• Direction
Rewrite the data from the line with "Click the horizontal scrollbar thumb" up to and including the line with "The width and height of the screenshot is (957, 607).", substituting "vertical" for "horizontal" and leaving everything else unchanged.

• Data supplied

------------------------

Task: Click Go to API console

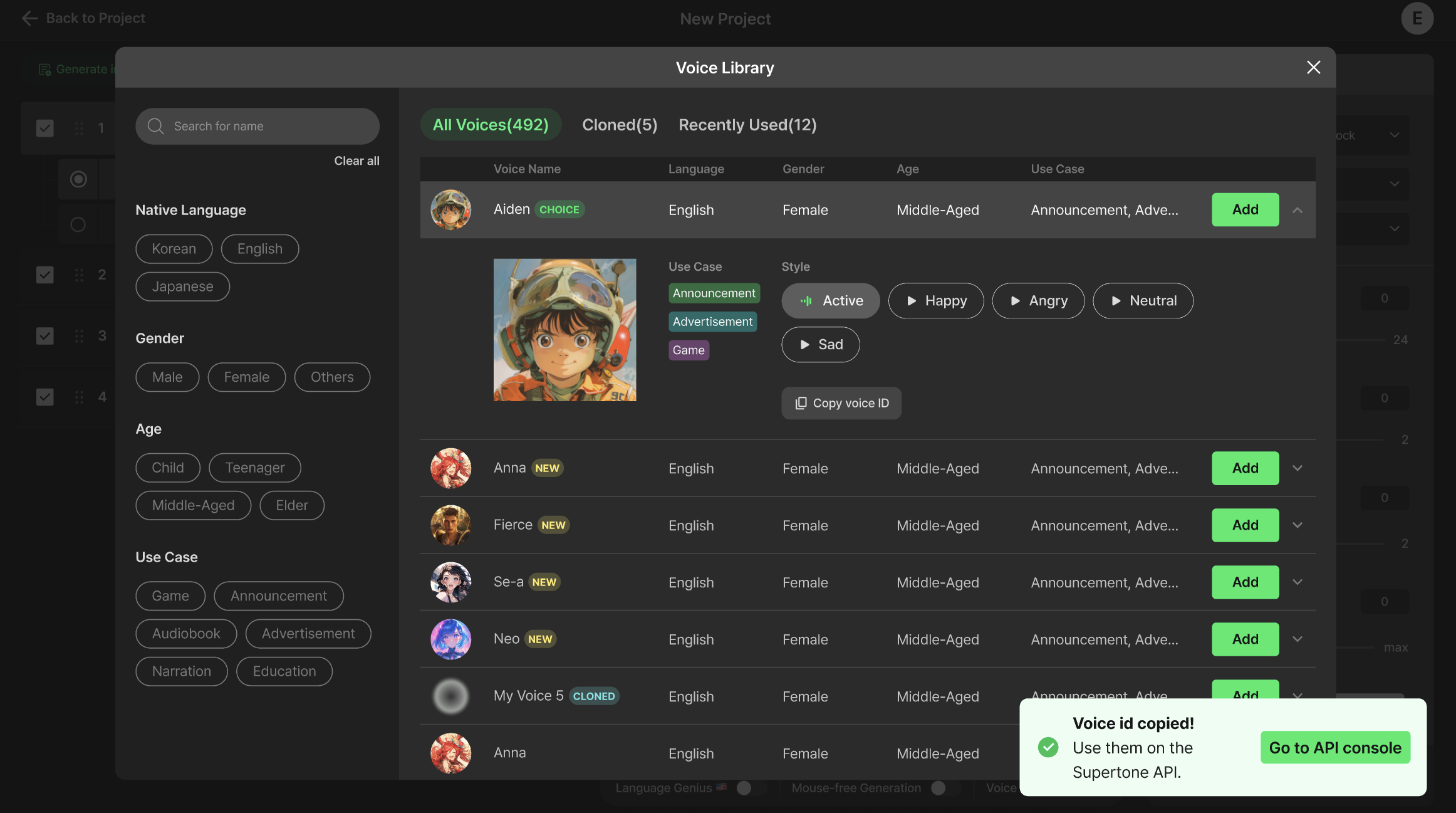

------------------------

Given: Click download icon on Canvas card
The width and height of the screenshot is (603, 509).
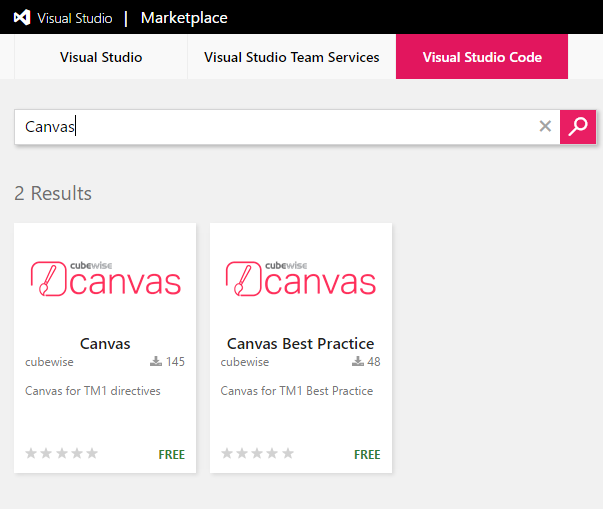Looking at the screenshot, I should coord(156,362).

------------------------

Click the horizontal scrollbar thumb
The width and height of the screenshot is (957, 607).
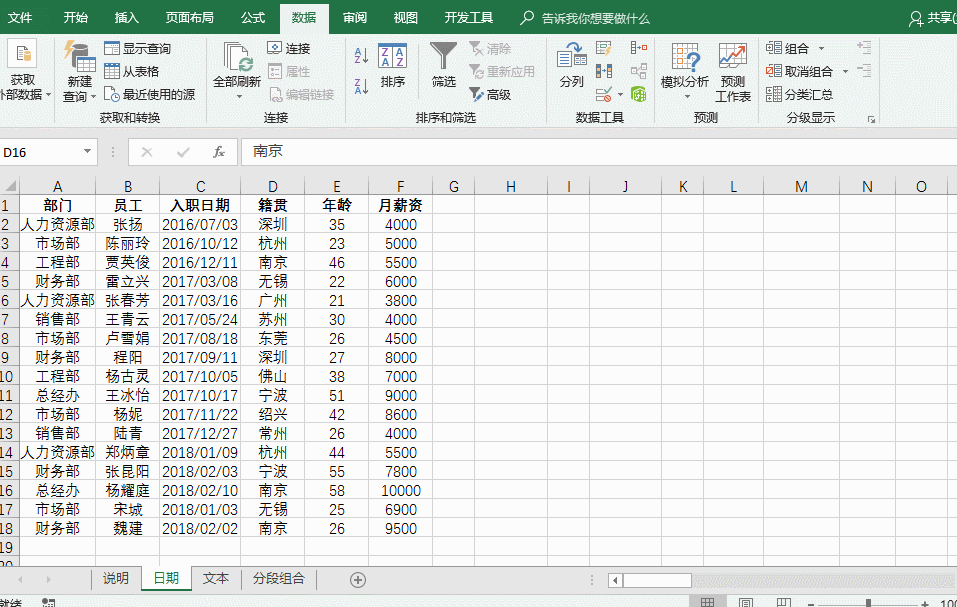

------------------------

• Result
Click the vertical scrollbar thumb
The width and height of the screenshot is (957, 607).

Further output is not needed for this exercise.